Lalu inilah hari pertama Akib dengan tantangan 10 hari untuk bisa berkomunikasi secara produktif dengan pribadi disleksik yang unik.
“Apaan Bunda tulis-tulis Akib, tuh?” tanyanya saat melihat aku sibuk menyusun aksara melalui kibor virtual di Polaris Office.
“Bunda mau buat jurnal, itu kayak catatan-catatan tentang bagaimana Bunda berkomunikasi dengan Akib. Supaya Bunda juga nggak gampang marah-marah sama Akib. Kalau Bunda catat, kan ketahuan gimana cara Bunda ngobrol sama Akib sehari-hari.”
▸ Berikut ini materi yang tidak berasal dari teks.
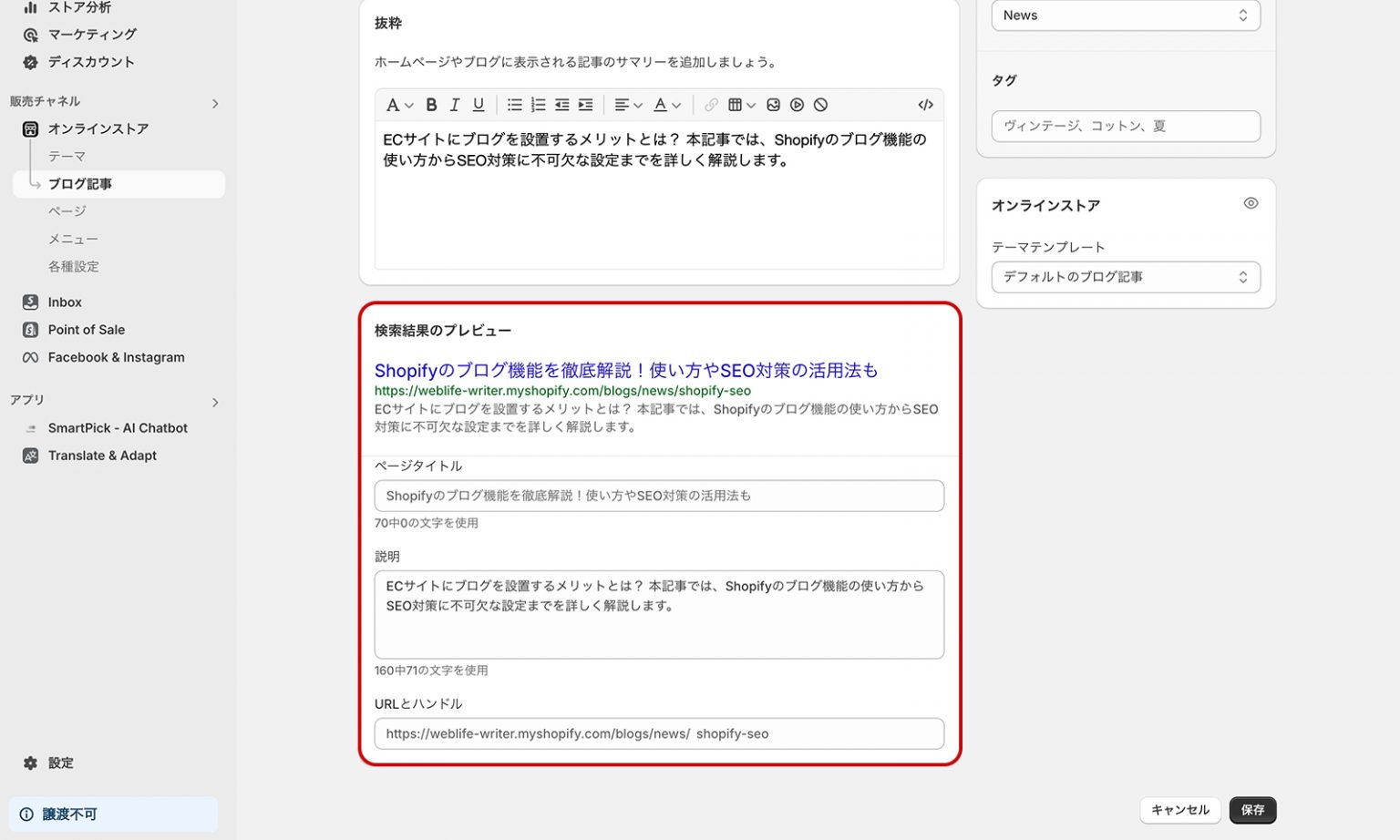
Task: Apply underline formatting in the editor
Action: [478, 105]
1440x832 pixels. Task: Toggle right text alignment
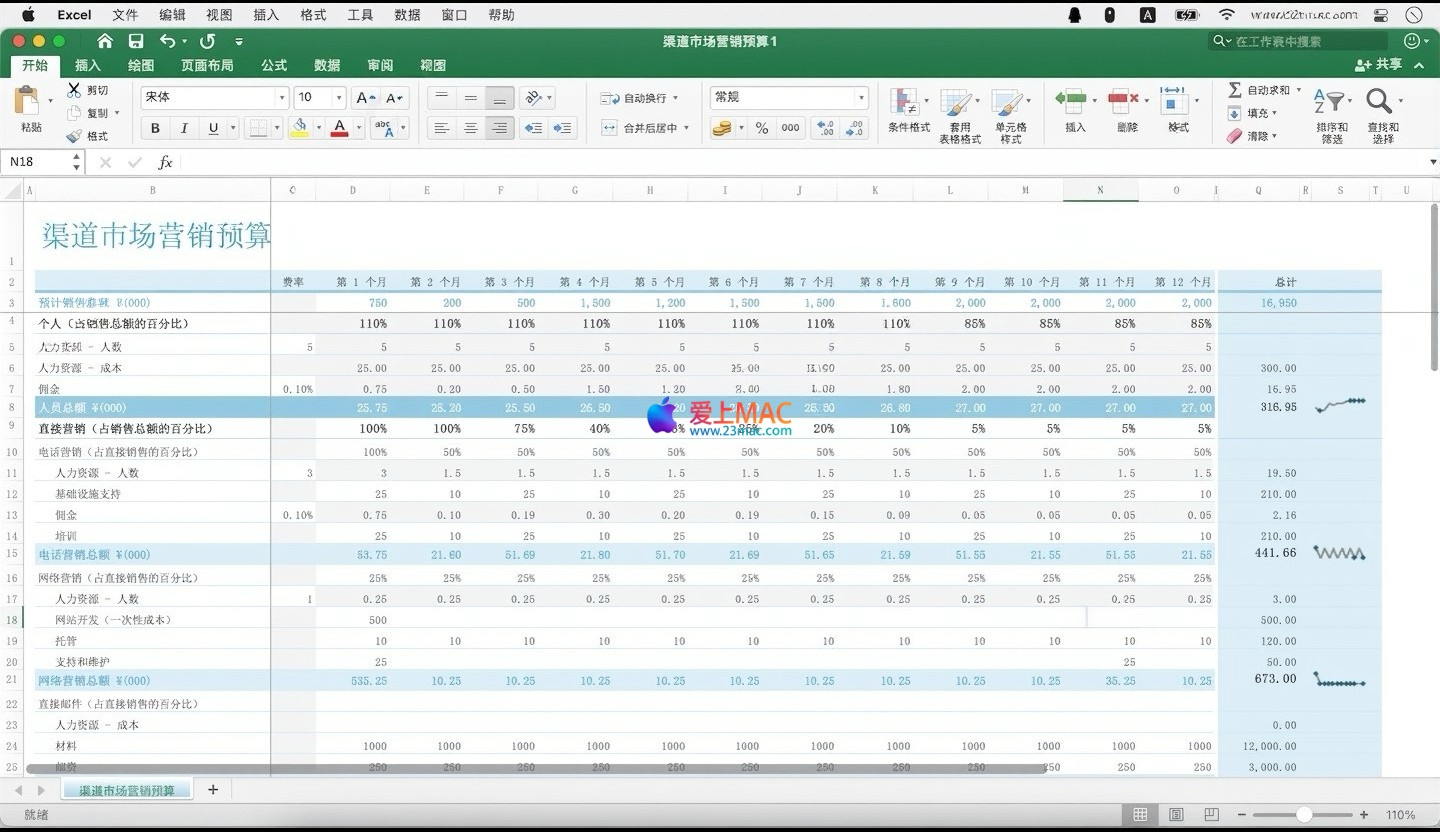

Akib diam pertanda tidak lagi ada keberatan aku menuliskan apa saja tentang dia, tentang kami yang sering berselisih paham karena ibarat dua kutub magnet serupa, kami sering tolak menolak. Ada harapan walau secercah saja melalui komunikasi produktif yang coba kuterapkan untuk Akib semoga bisa melerai kekusutan belakangan ini. Tahu sendiri, kan, bagaimana anak jelang dewasa? Sebuah anugerah juga ia sebenar-benar di sisi kami di masa-masa baligh ini. Jadi momen-momen emas masih bisa kami dapatkan sebagai salah satu hadiah kebersamaan.